Nat10 regulates the homeostasis of pluripotency and 2C state in mESCs by N4-acetylcytidine mRNA modification [ChIP-seq]

Mouse embryonic stem cells (mESCs) were isolated from the inner cell mass (ICM), which can prevent an excessive number of cells from transitioning to the 2-cell state and retain only 1%–5% of cells transiently expressing 2C genes such as Zscan4 and ERVs, and 95%–99% of normally expressing pluripotent transcription factors such as Oct4 and Nanog. The homeostasis state is always regulated by epigenetics especially heterochromatin modifications. However, it is still unclear what a specific factor can regulate this homeostasis state. Here we report that N-acetyltransferase 10 (Nat10), the writer for N4-acetylcytidine (ac4C) modification of mRNA, can serve as a new heterochromatin associated protein which can regulate the homeostasis of 2C genes and the expression of pluripotency genes in mESCs through a dual role. Mechanistically, Nat10 deficiency decreased ac4C modification on Oct4 and Esrrb mRNAs, resulting in decreased pluripotency. At the same time, ac4C modification on the heterochromatin component Kap1 mRNA is also reduced, which indirectly leads to a decrease in the binding of the H3K9me3 histone modification to the 2C gene, thereby removing the repression of the 2C genes and allowing the 2C genes to be expressed at high levels.
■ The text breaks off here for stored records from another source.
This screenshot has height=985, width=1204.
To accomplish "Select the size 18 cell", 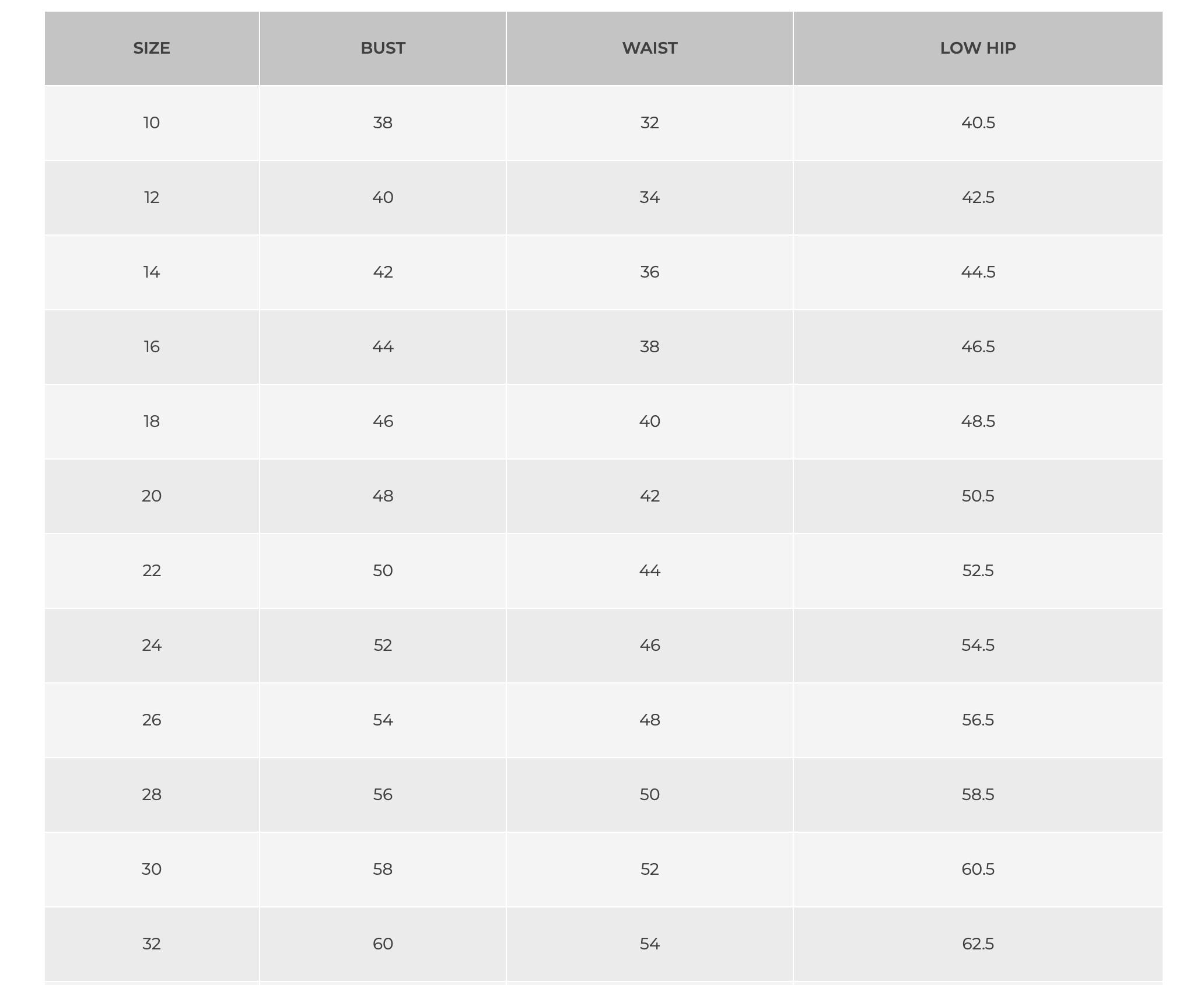I will pyautogui.click(x=152, y=421).
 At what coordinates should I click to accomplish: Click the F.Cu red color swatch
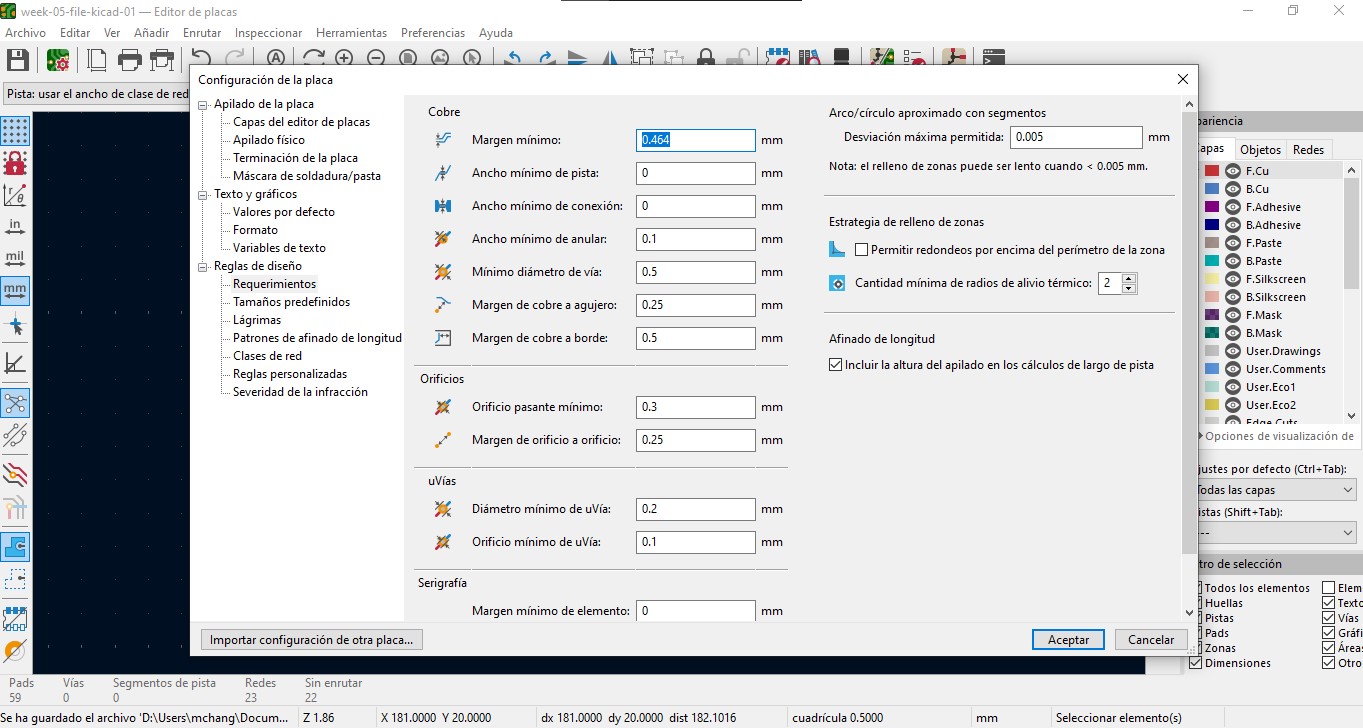[1212, 171]
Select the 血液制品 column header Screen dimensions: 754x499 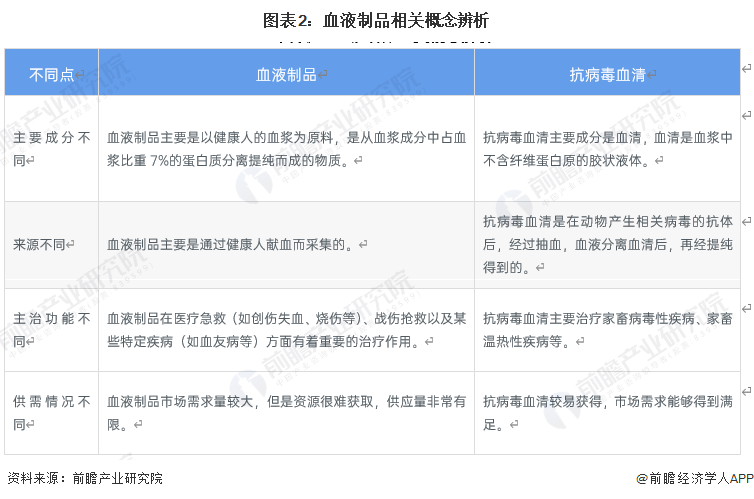[286, 74]
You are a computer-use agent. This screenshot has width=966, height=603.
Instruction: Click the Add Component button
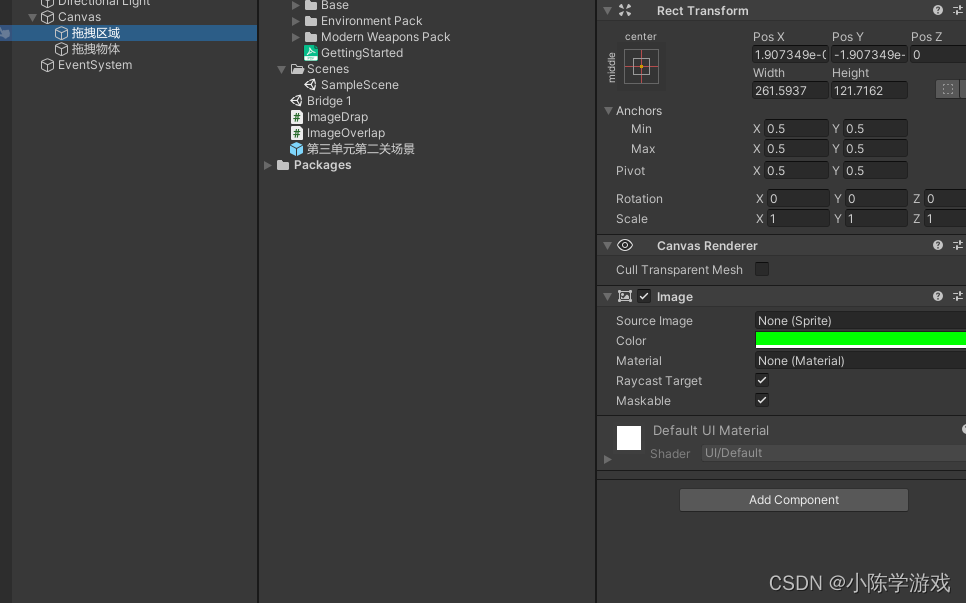click(x=793, y=500)
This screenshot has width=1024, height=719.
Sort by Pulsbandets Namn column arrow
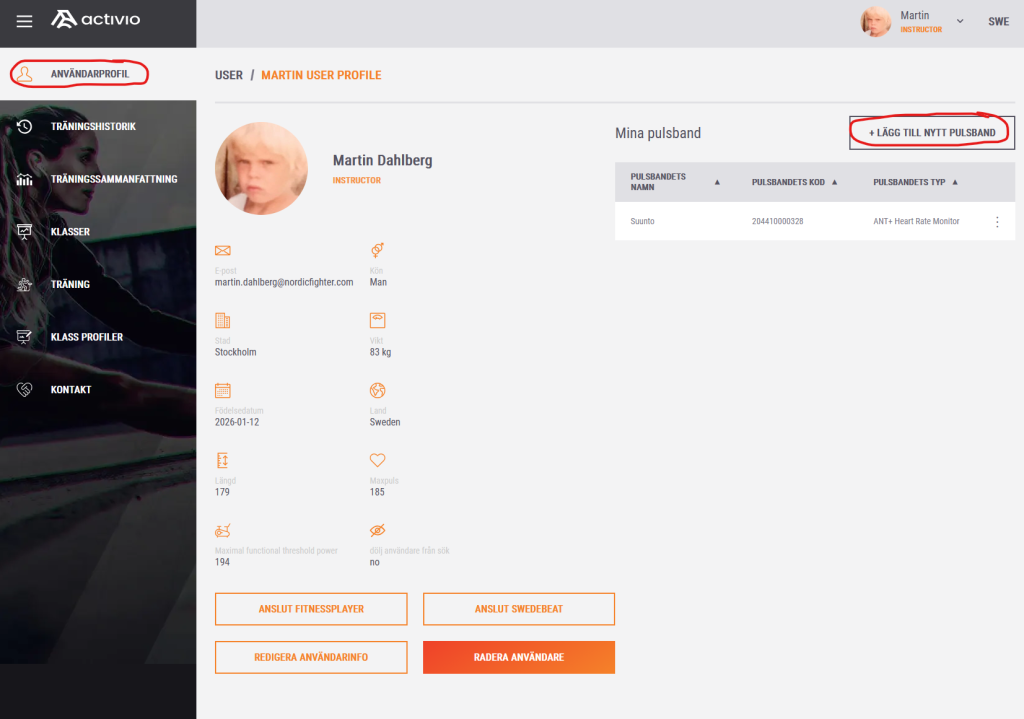tap(717, 183)
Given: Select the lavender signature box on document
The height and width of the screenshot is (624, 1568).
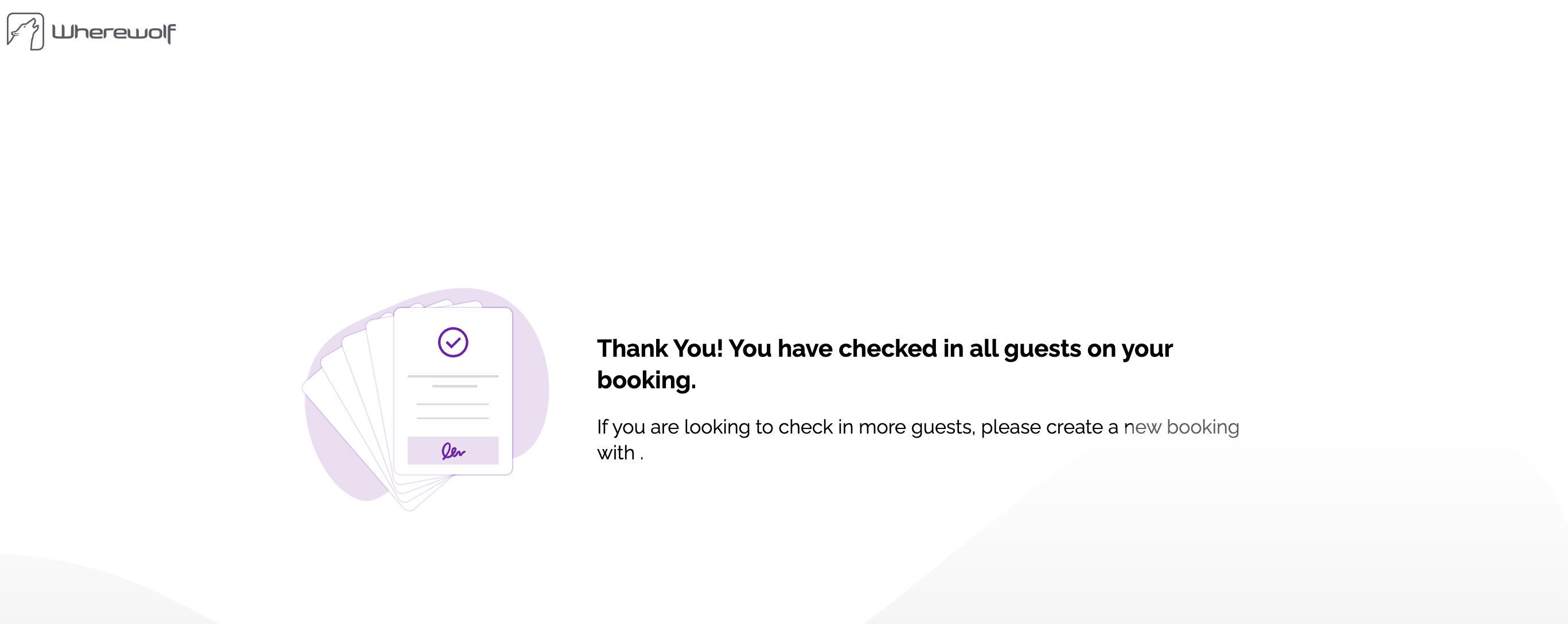Looking at the screenshot, I should coord(453,450).
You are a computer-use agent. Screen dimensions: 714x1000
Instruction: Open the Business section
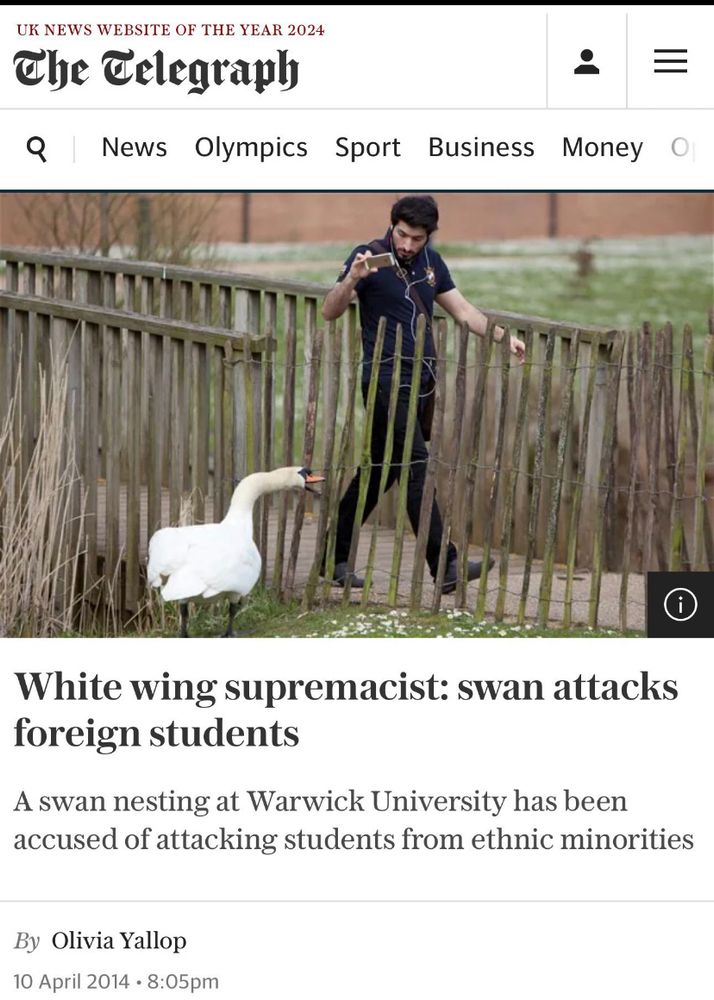tap(481, 147)
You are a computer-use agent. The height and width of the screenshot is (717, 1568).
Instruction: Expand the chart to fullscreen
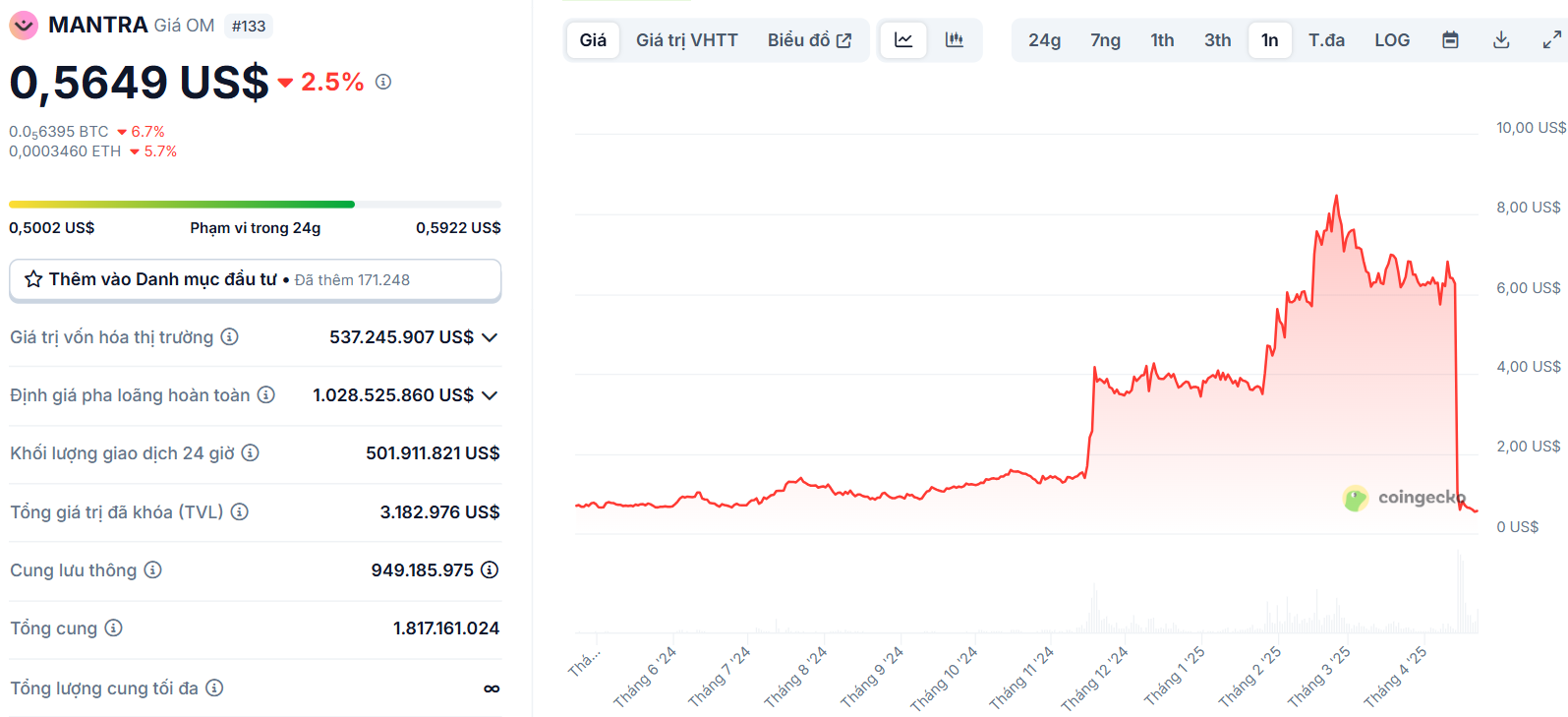(x=1551, y=40)
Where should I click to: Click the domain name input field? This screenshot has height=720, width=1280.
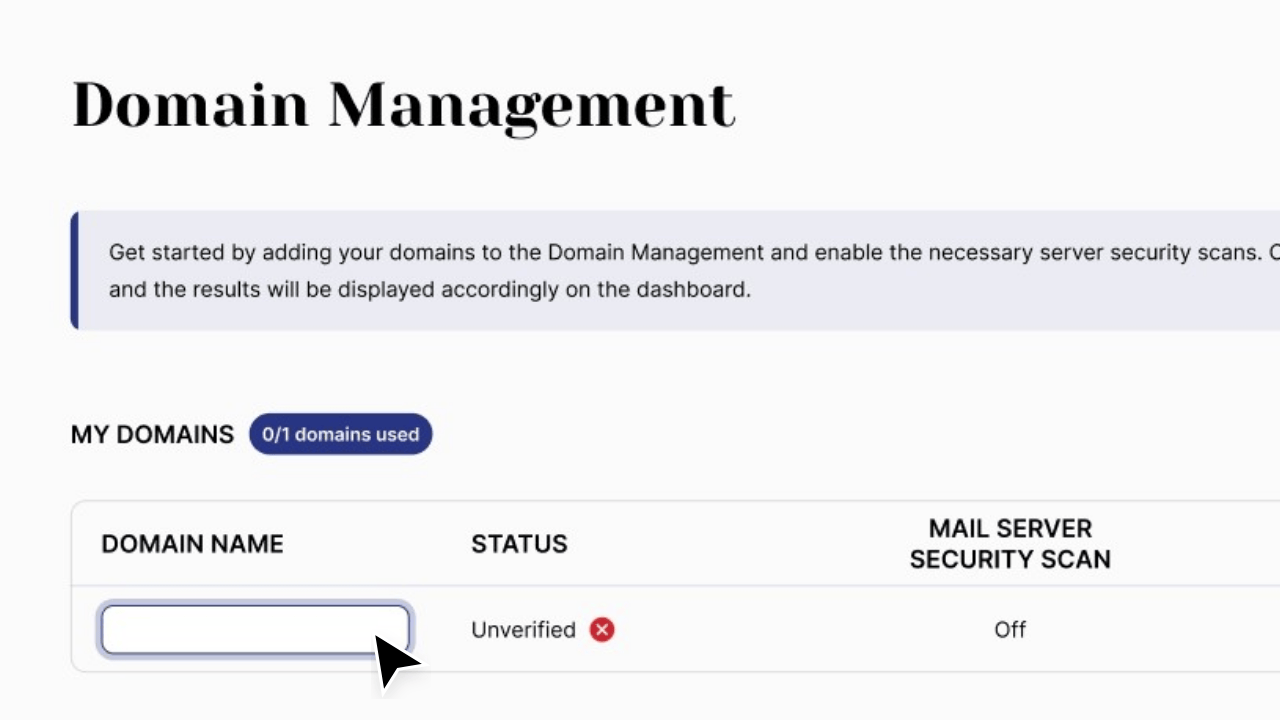254,629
These findings elucidate a novel role of Nat10 in mESCs and reveal new mechanisms linking the 2C program and pluripotency to ac4C modifications in mESCs. About 2×107 of Nat10 CON and Nat10 KD mESCs were first fixed with 1% paraformaldehyde, and then lysed and sonicated to achieve the majority of DNA fragments at 100–500bp. DNA fragments were then enriched by immunoprecipitation with 5 μg H3K9me3 antibody (ab8898, Abcam) and Dynabeads M280 (Life Technologies), rocked at 4 ℃ overnight. The immunoprecipitated material was eluted from the beads by heating for 30 min at 65 ℃. Then, samples were incubated at 65 ℃ for overnight to reverse crosslinking. The samples were then extracted with phenol: chloroform: isoamyl alcohol (25: 24: 1, pH > 7.8) followed by chloroform, ethanol precipitated in the presence of glycogen, and re-suspended in ddH2O. ChIP enriched DNA was used for library construction by Novogene Corporation. Each library was subsequently sequenced, resulting in ~20 million reads (125 bp).